From 00eb9bbf3c5ccdb8f7f3f9364ae952d821897759 Mon Sep 17 00:00:00 2001
From: Mathieu Virbel <mat@meltingrocks.com>
Date: Fri, 20 Oct 2023 16:06:35 +0200
Subject: [PATCH] server: improve split algorithm

---
 server/reflector/processors/types.py | 35 ++++++++++------------------
 1 file changed, 12 insertions(+), 23 deletions(-)
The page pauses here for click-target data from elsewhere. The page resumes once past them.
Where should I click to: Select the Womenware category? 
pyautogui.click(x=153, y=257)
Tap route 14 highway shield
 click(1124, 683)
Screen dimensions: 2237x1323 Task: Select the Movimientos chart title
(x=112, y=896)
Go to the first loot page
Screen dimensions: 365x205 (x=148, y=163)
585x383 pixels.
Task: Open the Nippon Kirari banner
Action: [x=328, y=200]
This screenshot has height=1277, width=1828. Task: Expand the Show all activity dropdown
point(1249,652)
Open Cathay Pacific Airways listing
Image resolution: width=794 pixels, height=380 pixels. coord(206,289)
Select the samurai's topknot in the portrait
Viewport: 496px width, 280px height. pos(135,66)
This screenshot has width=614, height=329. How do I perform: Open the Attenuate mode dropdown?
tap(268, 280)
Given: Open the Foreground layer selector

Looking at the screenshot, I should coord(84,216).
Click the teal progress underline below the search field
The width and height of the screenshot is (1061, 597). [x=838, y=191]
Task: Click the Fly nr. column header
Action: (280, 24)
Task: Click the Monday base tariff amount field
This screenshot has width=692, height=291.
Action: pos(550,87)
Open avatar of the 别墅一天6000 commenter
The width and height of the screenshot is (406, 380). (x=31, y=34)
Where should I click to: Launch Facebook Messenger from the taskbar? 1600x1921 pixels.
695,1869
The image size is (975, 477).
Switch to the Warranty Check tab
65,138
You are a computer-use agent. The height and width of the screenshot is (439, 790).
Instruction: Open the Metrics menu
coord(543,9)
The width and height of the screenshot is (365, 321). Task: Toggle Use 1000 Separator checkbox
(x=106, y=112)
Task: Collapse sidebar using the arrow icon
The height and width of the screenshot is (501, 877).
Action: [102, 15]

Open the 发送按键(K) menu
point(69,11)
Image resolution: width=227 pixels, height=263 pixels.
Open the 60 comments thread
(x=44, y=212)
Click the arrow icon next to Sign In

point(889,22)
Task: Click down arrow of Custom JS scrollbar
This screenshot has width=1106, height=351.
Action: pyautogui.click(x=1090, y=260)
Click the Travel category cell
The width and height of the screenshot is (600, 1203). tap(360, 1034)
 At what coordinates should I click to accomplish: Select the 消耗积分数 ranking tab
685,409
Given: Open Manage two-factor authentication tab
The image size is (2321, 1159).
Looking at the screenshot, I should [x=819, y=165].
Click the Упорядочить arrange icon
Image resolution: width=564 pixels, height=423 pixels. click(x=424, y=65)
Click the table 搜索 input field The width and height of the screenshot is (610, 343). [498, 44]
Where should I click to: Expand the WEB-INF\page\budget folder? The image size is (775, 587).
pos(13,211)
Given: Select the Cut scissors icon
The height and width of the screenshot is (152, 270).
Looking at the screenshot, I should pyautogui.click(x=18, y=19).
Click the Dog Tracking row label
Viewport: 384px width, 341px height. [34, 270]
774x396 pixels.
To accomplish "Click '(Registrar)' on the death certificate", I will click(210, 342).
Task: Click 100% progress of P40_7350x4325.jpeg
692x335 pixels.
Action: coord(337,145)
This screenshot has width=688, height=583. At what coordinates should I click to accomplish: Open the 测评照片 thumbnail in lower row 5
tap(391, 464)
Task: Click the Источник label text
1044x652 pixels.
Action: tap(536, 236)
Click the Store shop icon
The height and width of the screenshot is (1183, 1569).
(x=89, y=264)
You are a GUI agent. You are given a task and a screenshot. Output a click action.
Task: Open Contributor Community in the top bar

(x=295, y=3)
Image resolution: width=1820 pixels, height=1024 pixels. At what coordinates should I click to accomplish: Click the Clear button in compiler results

diff --git a/server/reflector/processors/types.py b/server/reflector/processors/types.py
index 686c5785..ba0cccf9 100644
--- a/server/reflector/processors/types.py
+++ b/server/reflector/processors/types.py
@@ -1,10 +1,13 @@
 import io
+import re
 import tempfile
 from pathlib import Path
 
 from profanityfilter import ProfanityFilter
 from pydantic import BaseModel, PrivateAttr
 
+PUNC_RE = re.compile(r"[.;:?!…]")
+
 profanity_filter = ProfanityFilter()
 profanity_filter.set_censor("*")
 
@@ -106,15 +109,14 @@ class Transcript(BaseModel):
         ]
         return Transcript(text=self.text, translation=self.translation, words=words)
 
-    def as_segments(self):
+    def as_segments(self) -> list[TranscriptSegment]:
         # from a list of word, create a list of segments
         # join the word that are less than 2 seconds apart
         # but separate if the speaker changes, or if the punctuation is a . , ; : ? !
         segments = []
         current_segment = None
-        last_word = None
-        BLANK_TIME_SECS = 2
-        MAX_SEGMENT_LENGTH = 80
+        MAX_SEGMENT_LENGTH = 120
+
         for word in self.words:
             if current_segment is None:
                 current_segment = TranscriptSegment(
@@ -123,27 +125,14 @@ class Transcript(BaseModel):
                     speaker=word.speaker,
                 )
                 continue
-            is_blank = False
-            if last_word:
-                is_blank = word.start - last_word.end > BLANK_TIME_SECS
-            if (
-                word.speaker != current_segment.speaker
-                or (
-                    word.text in ".;:?!…"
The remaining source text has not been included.